> **PROBLEM STATEMENT**
Copy out every line of the listing below word for word, but leave the pictures out.

Records taken from a data source:
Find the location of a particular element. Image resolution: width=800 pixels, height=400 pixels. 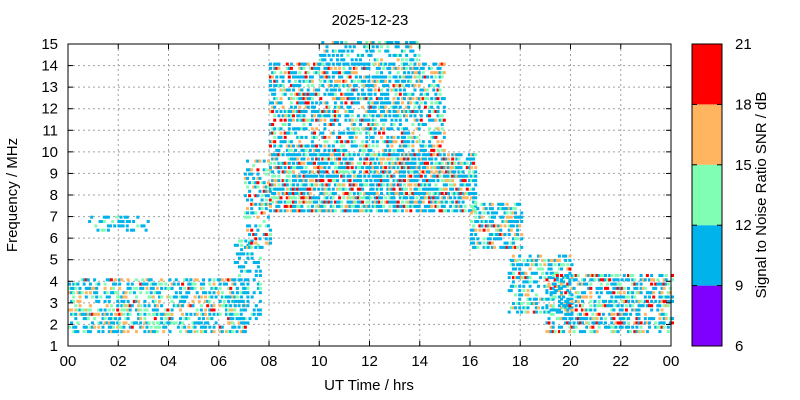

colorbar-tick-label: 21 is located at coordinates (744, 44).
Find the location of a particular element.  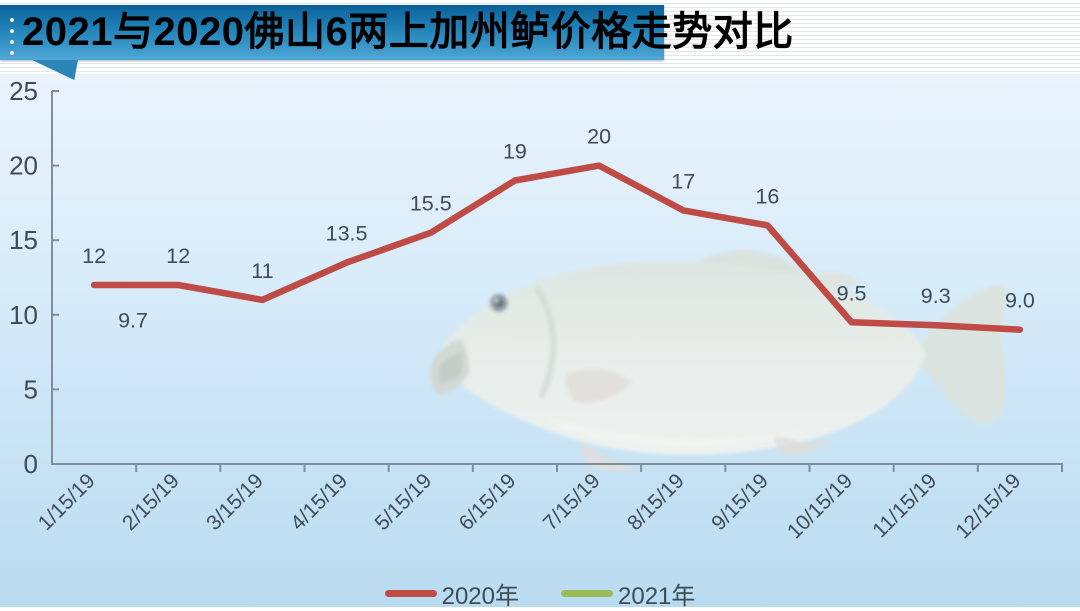

y-tick-label: 10 is located at coordinates (24, 315).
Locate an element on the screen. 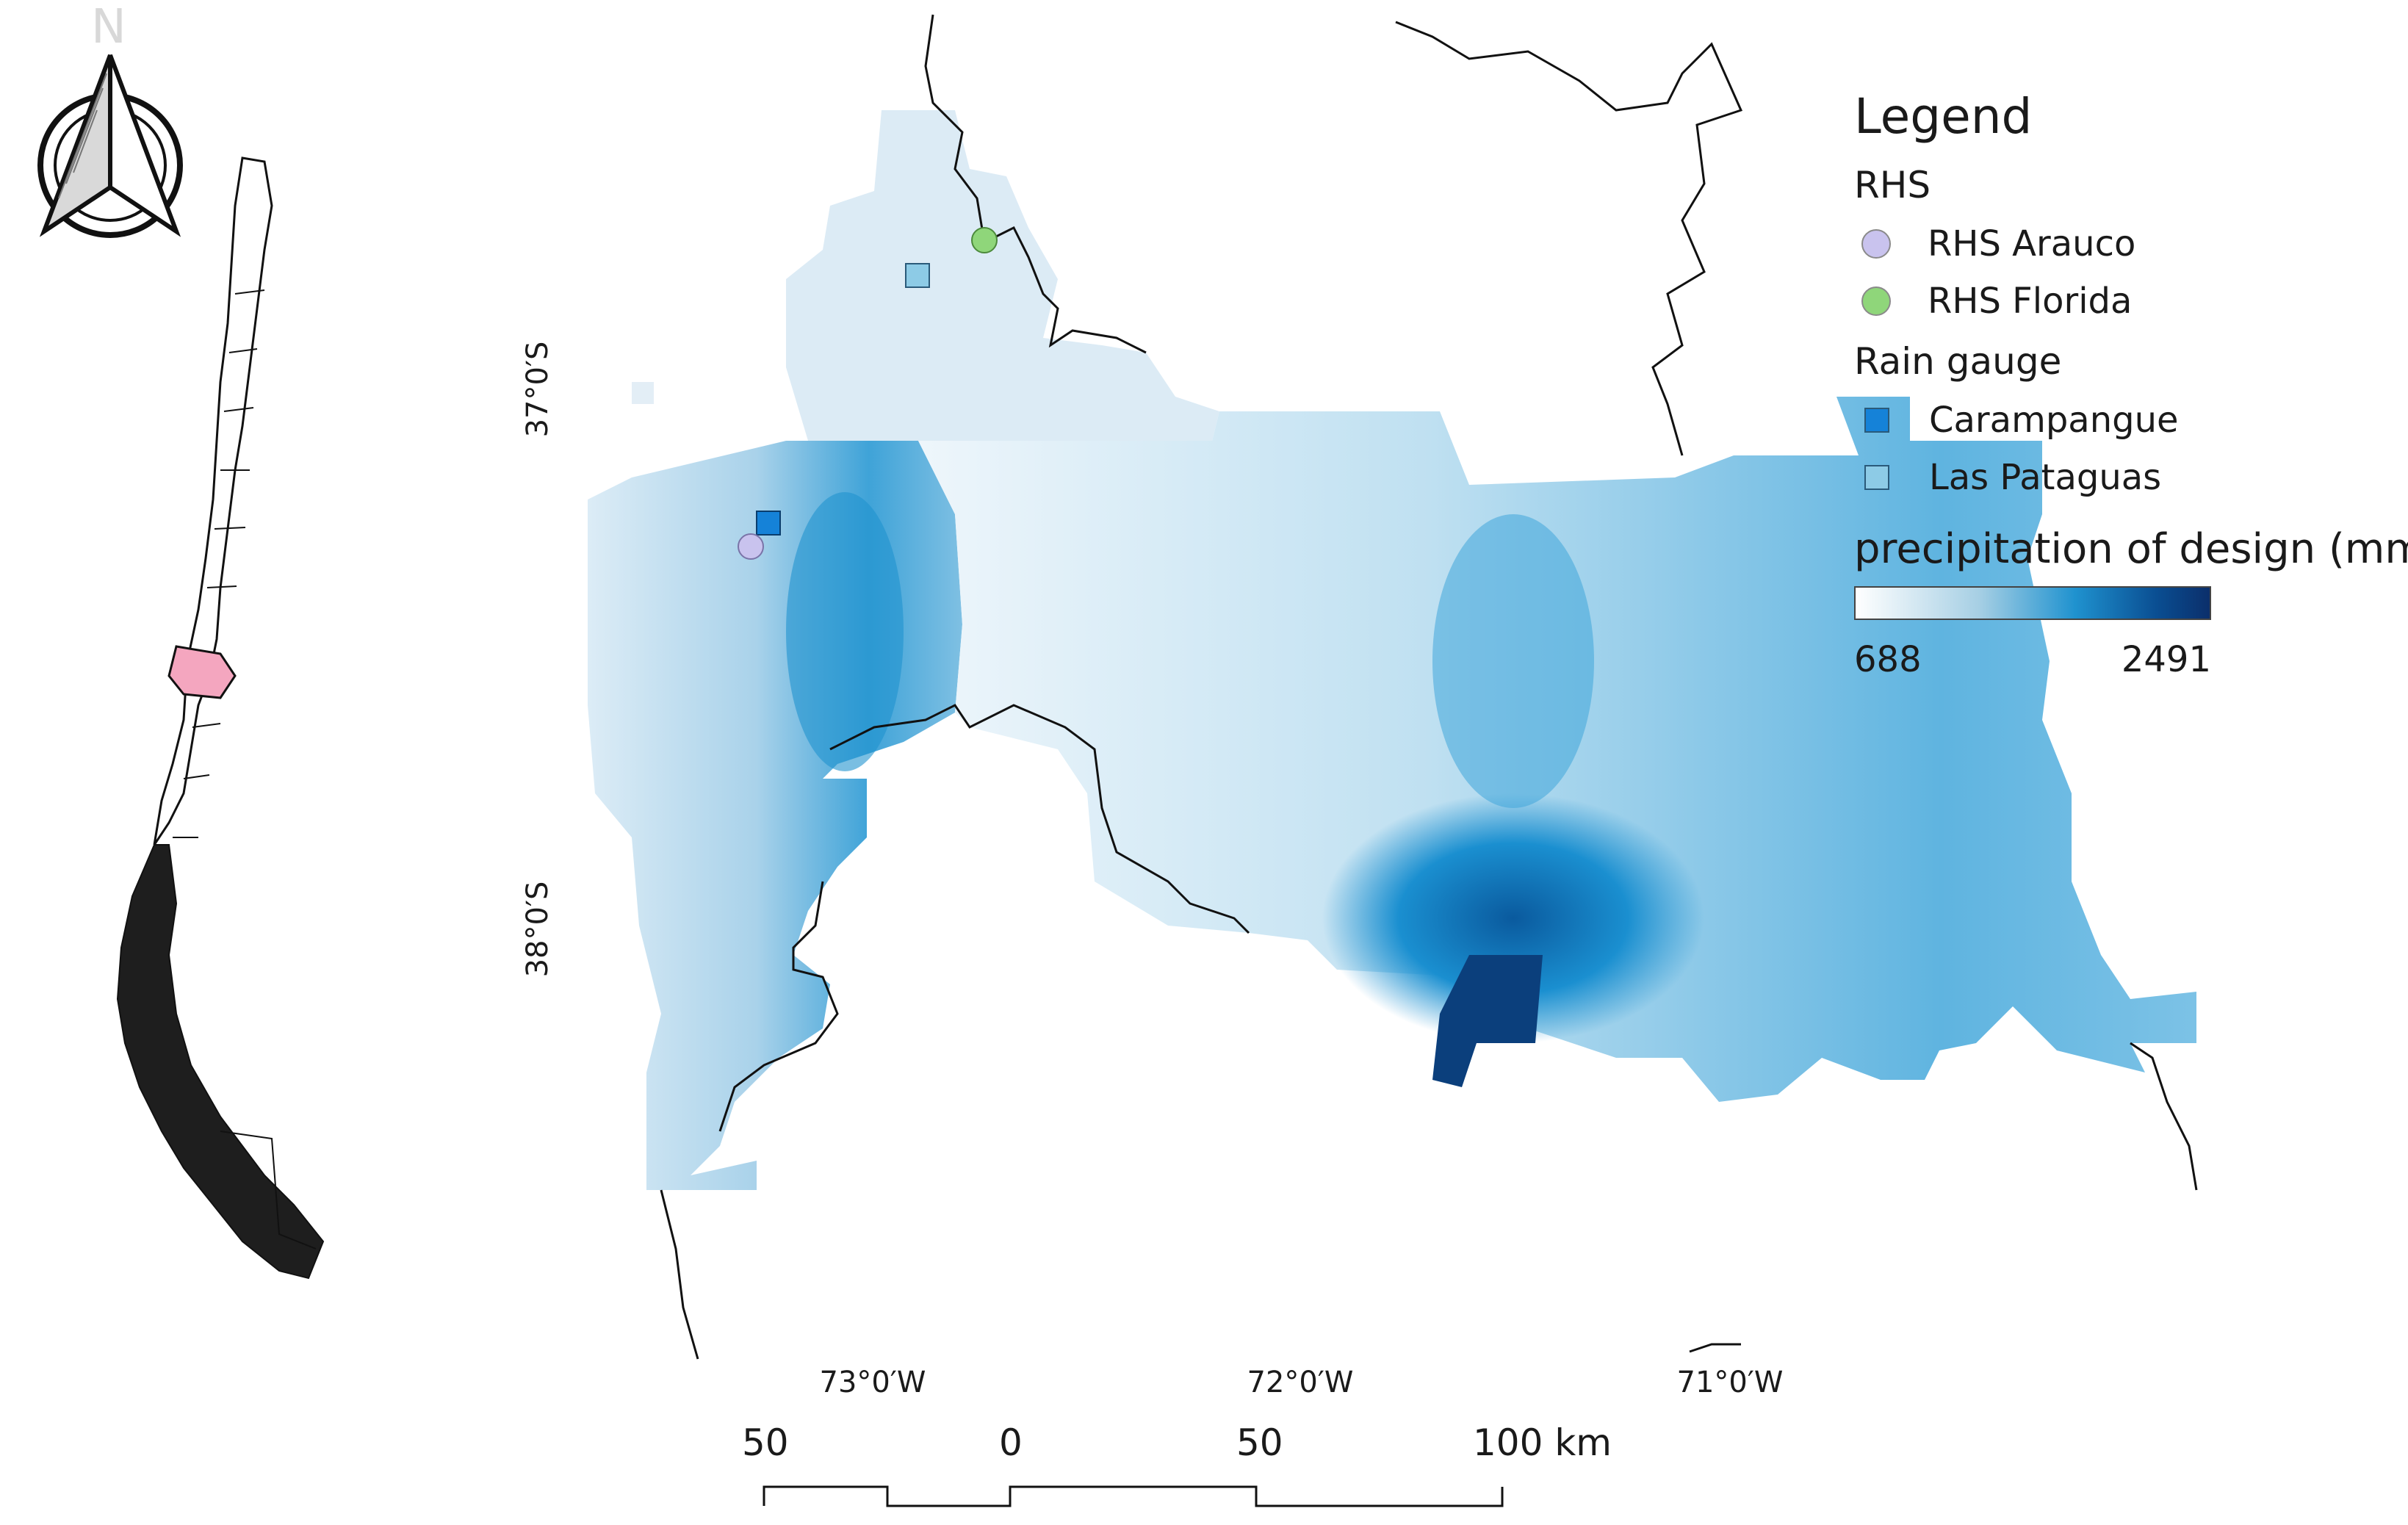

> **SOLUTION TO THE PROBLEM**
Find the location of a particular element. Image resolution: width=800 pixels, height=400 pixels. 

colorbar-tick-label: 21 is located at coordinates (744, 44).
Find the location of a particular element.  

y-tick-label: 10 is located at coordinates (24, 315).
Locate an element on the screen. 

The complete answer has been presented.